Dimanche 23 octobre, dès le petit matin, l’émotion était palpable ; des gens de tous âges, de toutes classes sociales, même des personnes à mobilité réduite, faisaient la queue des heures durant devant les bureaux de vote, sans se plaindre, sous un soleil écrasant.

Il était émouvant de voir à quel point chaque étape du jeu démocratique prenait sens ; ces gestes du vote, faits pour la première fois, montraient le chemin parcouru depuis la chute de la dictature et l’avènement d’une nouvelle Tunisie, déterminée à tout faire pour que chacun ait droit à la souveraineté, qu’il soit le maître de son destin politique.

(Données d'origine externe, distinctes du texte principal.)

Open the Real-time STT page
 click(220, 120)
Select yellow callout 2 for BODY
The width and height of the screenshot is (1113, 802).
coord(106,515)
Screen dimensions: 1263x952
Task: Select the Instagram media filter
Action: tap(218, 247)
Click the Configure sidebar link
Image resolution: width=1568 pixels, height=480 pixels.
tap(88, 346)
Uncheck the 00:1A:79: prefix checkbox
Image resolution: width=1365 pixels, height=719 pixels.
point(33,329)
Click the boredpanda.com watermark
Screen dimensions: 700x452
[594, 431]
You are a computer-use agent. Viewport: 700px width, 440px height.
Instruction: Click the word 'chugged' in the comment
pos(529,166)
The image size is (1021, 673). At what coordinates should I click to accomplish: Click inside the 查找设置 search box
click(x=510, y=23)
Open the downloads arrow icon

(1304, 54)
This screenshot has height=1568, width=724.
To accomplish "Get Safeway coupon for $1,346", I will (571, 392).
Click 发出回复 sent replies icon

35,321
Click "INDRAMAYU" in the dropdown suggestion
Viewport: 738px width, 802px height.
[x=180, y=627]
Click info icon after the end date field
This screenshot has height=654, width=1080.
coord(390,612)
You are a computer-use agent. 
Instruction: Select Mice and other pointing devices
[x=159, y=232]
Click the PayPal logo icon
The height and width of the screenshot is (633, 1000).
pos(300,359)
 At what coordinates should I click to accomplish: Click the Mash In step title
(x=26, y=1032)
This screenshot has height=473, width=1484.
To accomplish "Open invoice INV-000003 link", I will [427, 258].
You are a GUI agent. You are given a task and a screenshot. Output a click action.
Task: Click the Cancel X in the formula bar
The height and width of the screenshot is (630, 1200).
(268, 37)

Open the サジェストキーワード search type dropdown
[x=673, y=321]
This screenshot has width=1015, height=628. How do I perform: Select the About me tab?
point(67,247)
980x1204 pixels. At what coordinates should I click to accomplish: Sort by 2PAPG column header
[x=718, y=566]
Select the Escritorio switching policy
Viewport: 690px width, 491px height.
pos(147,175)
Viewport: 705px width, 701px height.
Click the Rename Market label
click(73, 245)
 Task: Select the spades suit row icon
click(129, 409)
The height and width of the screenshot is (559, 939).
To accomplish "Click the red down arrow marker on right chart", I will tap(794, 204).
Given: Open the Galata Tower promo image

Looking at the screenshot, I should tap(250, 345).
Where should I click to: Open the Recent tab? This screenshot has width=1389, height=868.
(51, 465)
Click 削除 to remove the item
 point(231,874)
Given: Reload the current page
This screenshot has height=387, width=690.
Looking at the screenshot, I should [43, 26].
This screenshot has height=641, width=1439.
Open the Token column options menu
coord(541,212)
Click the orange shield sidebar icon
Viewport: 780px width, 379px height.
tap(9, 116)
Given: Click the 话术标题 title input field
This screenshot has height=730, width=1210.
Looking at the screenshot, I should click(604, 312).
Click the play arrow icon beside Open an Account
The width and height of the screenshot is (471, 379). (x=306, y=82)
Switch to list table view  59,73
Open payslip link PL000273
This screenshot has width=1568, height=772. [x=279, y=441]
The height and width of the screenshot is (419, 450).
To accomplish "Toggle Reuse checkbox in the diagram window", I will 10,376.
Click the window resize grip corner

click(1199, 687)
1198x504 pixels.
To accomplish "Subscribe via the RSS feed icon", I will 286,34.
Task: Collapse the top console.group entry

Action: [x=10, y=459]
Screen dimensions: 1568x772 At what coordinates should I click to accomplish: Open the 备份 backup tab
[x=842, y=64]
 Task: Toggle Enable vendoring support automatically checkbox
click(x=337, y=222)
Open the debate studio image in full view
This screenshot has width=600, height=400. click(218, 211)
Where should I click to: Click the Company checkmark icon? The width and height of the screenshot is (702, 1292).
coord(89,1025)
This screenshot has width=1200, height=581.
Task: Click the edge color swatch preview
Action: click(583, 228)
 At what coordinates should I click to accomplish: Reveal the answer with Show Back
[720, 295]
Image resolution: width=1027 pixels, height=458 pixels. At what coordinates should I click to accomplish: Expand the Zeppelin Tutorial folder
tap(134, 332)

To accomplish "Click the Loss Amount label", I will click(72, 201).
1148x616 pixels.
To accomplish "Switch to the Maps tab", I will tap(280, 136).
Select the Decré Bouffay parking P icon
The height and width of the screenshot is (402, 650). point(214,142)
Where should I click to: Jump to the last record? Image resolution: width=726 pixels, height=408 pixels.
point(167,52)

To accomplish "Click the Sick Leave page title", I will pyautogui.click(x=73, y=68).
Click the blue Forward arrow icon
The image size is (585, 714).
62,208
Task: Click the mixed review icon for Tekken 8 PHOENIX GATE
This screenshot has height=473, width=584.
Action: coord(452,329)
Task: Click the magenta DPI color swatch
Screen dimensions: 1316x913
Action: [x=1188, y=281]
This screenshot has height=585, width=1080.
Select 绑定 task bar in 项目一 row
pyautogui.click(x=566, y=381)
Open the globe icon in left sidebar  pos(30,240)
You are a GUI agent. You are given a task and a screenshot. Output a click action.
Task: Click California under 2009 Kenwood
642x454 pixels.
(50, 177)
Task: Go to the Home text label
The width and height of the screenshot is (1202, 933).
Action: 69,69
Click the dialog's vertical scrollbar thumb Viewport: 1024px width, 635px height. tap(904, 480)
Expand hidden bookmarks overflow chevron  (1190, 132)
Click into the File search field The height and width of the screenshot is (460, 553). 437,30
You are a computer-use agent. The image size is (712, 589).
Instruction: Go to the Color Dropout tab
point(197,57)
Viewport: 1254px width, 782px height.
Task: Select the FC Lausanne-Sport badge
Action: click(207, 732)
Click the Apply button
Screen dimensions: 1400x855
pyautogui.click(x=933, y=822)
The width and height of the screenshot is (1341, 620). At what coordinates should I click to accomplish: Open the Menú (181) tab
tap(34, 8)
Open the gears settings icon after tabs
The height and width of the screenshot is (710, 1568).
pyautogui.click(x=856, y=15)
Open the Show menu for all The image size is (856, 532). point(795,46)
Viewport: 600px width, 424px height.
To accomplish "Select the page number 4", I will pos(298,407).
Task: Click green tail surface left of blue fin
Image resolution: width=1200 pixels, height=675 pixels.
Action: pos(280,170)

Mais si les élections se sont dans l’ensemble bien déroulées, suivant les règles de transparence, de véracité et de représentativité démocratique, tout reste à faire sur le plan de la démocratie réelle. En effet, la Constitution, cette loi fondamentale permettant d’organiser l’équilibre des pouvoirs entre les différents corps constitués, mais qui définit aussi la vision politique et philosophique globale du nouveau contrat social qui va unir les Tunisiens, reste à rédiger. Les droits humains en sont un pilier important, permettant d’encadrer les rapports entre l’individu et l’État. S’il y a eu des avancées certaines en matière de libertés publiques durant la période de transition, notamment grâce à l’adoption de nouvelles lois sur les associations et les partis politiques ainsi que d’un code de la presse, il n’empêche que la Constituante aura toute latitude pour écrire non seulement la nouvelle constitution de la Tunisie, mais également les lois nécessaires à l’exercice du pouvoir dans la période transitoire avant les élections législatives et présidentielles. C’est dire s’il s’agit d’un tournant, qui va déterminer pour longtemps l’avenir de la Tunisie.

 

Les forces politiques et les droits humains

Les résultats annoncés par l’Isie attribuent au parti islamiste Ennahdha 90 sièges à l’Assemblée Constituante. Ennahdha sera donc en position de force pour conclure les alliances nécessaires, avec une majorité confortable.

Ennahdha maintiendra-t-elle sa ligne officielle d’adhésion aux valeurs des droits humains ? Depuis la chute du régime dictatorial et le retour d’exil de ses dirigeants, Ennahdha essaie de donner des gages de modération à la société tunisienne et d’adopter le visage d’un parti moderne et pragmatique, lui permettant de rompre avec l’ombre d’un passé qualifié par l’ancien régime de violent.

Les dirigeants du parti affichent leur adhésion aux principes démocratiques et promettent de respecter les acquis de la Tunisie tels que le Code du statut personnel (Csp) et les libertés fondamentales. Leur rhétorique sur le plan des droits humains est bien rôdée, bien qu’assez floue. Leur programme politique, publié le 16 septembre, suggère qu’il n’y a pas de contradiction entre l’islam et les droits humains et répète que le système républicain est le meilleur garant du pluralisme et du respect des libertés. Aucune référence à la charia en tant que source de droit.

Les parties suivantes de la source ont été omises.